> _Trecho do texto_
☆ ☆ ☆

A indústria sucroenergética tradicionalmente faz vendas antecipadas de açúcar, uma commodity negociada em bolsa. Mas no caso do etanol tais operações são mais raras, devido à escassez de mecanismos.
O hedge agora é possível, contudo, porque a Petrobras (SA:PETR4), dona de praticamente todo o parque de refino do Brasil, tem seguido nos últimos anos o mercado internacional para realizar reajustes da gasolina, o concorrente do etanol hidratado.
CENÁRIO DO AÇÚCAR
Mussa, que atua no grupo Cosan (SA:CSAN3) --uma das donas da Raízen, juntamente com a Shell--, desde 2007, ressaltou que apesar dos desafios a empresa está preparada para uma grande safra de cana no centro-sul do Brasil, que tem mostrado "boas produtividades" em seu início.
O novo presidente da Raízen, que na conjuntura do coronavírus tem se comunicado com os funcionários principalmente por uma ferramenta de vídeo --sendo que um deles foi assistido por mais de 6 mil pessoas-- contou que a empresa colocou em atividade, na terça-feira passada, a última usina planejada para operar na temporada 2020/21.
A companhia, maior produtora global de açúcar e etanol de cana, vai operar com 23 das suas 26 usinas no atual ciclo, iniciado em abril --três unidades estão hibernadas para maximizar as operações das demais.
E, dessa forma, em uma safra até o momento beneficiada por condições climáticas normais, a empresa prevê moer até 63 milhões de toneladas de cana, ante 59,6 milhões no ciclo anterior --o total a ser processado pela Raízen gira em torno de 10% da safra do nacional.
"A previsão de moagem da Raízen continua no mesmo patamar, o que poderia interferir seria algum problema de coronavírus, mas estamos nos preparando...", disse ele, pontuando que até o momento a empresa não registrou casos da doença em sua unidade de açúcar e etanol.
Aproveitando bons momentos anteriores no mercado de açúcar e de câmbio para fixar vendas ante os contratos futuros do açúcar, a empresa está confortável para elevar o mix de cana para açúcar de 49% em 2019/20 para 55% em 2020/21, um movimento que deverá ser registrado no mercado em geral, mas que beneficia especialmente a Raízen, que tem tradição de ser mais açucareira.
Na safra passada, na média do centro-sul, mais de 60% da cana foi destinada ao etanol.
"Este ano todo mundo está indo pra produzir mais açúcar, já viramos nosso sistema todo para maximizar a produção de açúcar", afirmou ele, ressaltando que o consumo global do adoçante sofrerá bem menos que o de etanol.

☆ ☆ ☆

> _Dados fornecidos_
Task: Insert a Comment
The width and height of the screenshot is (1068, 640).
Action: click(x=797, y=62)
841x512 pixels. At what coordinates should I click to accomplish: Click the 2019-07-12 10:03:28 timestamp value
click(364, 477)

☆ ☆ ☆

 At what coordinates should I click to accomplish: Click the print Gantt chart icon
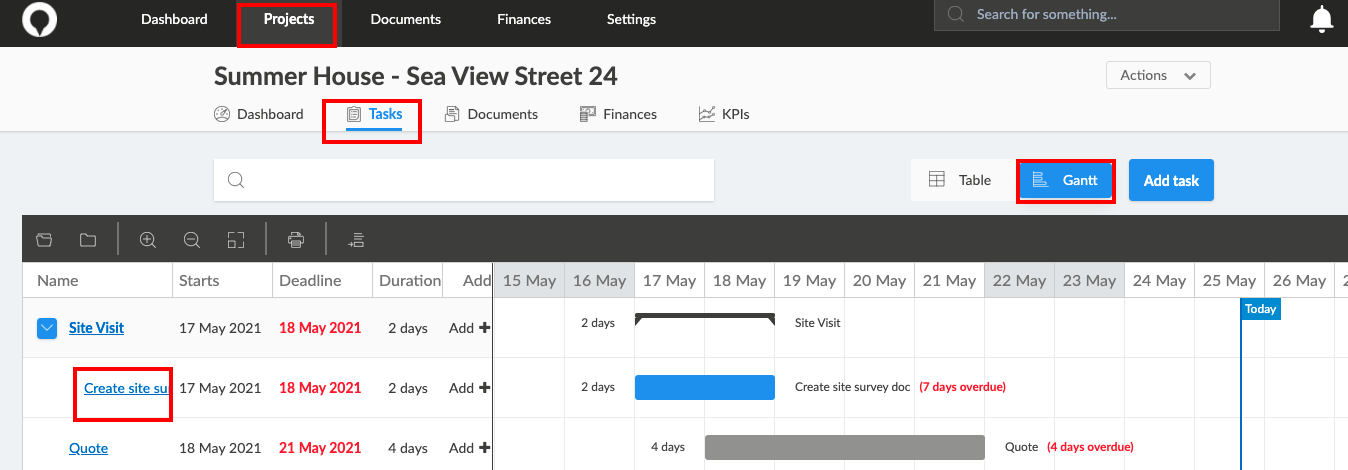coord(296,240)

☆ ☆ ☆

> _Ação necessária 1_
Liste todas as empresas citadas no texto sobre a safra da Raízen.
> _Ação necessária 2_
Dê continuidade ao texto sobre a safra da Raízen a partir da sua última frase.

> _Resposta escrita 1_
Petrobras, Cosan, Raízen e Shell.

> _Resposta escrita 2_
O executivo explicou que o fato de a moeda brasileira ter se desvalorizado frente ao dólar cerca de quatro vezes mais do que a de outros países concorrentes na produção, como Índia e Tailândia, também deve favorecer o açúcar do Brasil em safras futuras. Nos quatro primeiros meses do ano, o dólar disparou 35,51% ante o real.
"O preço em dólar inviabiliza a produção em outros países do mundo, Índia, Tailândia e Austrália, e viabiliza a produção no Brasil... os preços do açúcar daqui a dois anos estão muito bons para o Brasil, e muito ruins para Índia e Tailândia. Se os preços ficarem onde estão, vão reduzir a produção nos países concorrentes e aumentar no Brasil", acrescentou ele, lembrando que, em termos de custos, o brasileiro já é mais competitivo.
"O cenário de longo prazo não é ruim, vai tornar a vida dos competidores muito ruim... O problema no Brasil é o curtíssimo prazo, é o etanol."
No mercado interno, a Raízen, que também é uma das maiores distribuidoras de combustíveis do Brasil, ainda está vendo uma lenta recuperação do consumo, devido às medidas de isolamento para combater o coronavírus.
Ele disse que a queda na demanda de gasolina e etanol ainda está em torno de 45% a 50%. "A queda já foi maior do que isso, chegou até 70%... está se recuperando, mas é lento", completou, lembrando que, no diesel, a redução no consumo foi menor em função da demanda dos caminhões e do agronegócio.
Ele disse ainda que a empresa tem cortado custos, mas não investimentos, e prova disso é a inauguração de um grande terminal de combustíveis em São Luís (MA), na sexta-feira.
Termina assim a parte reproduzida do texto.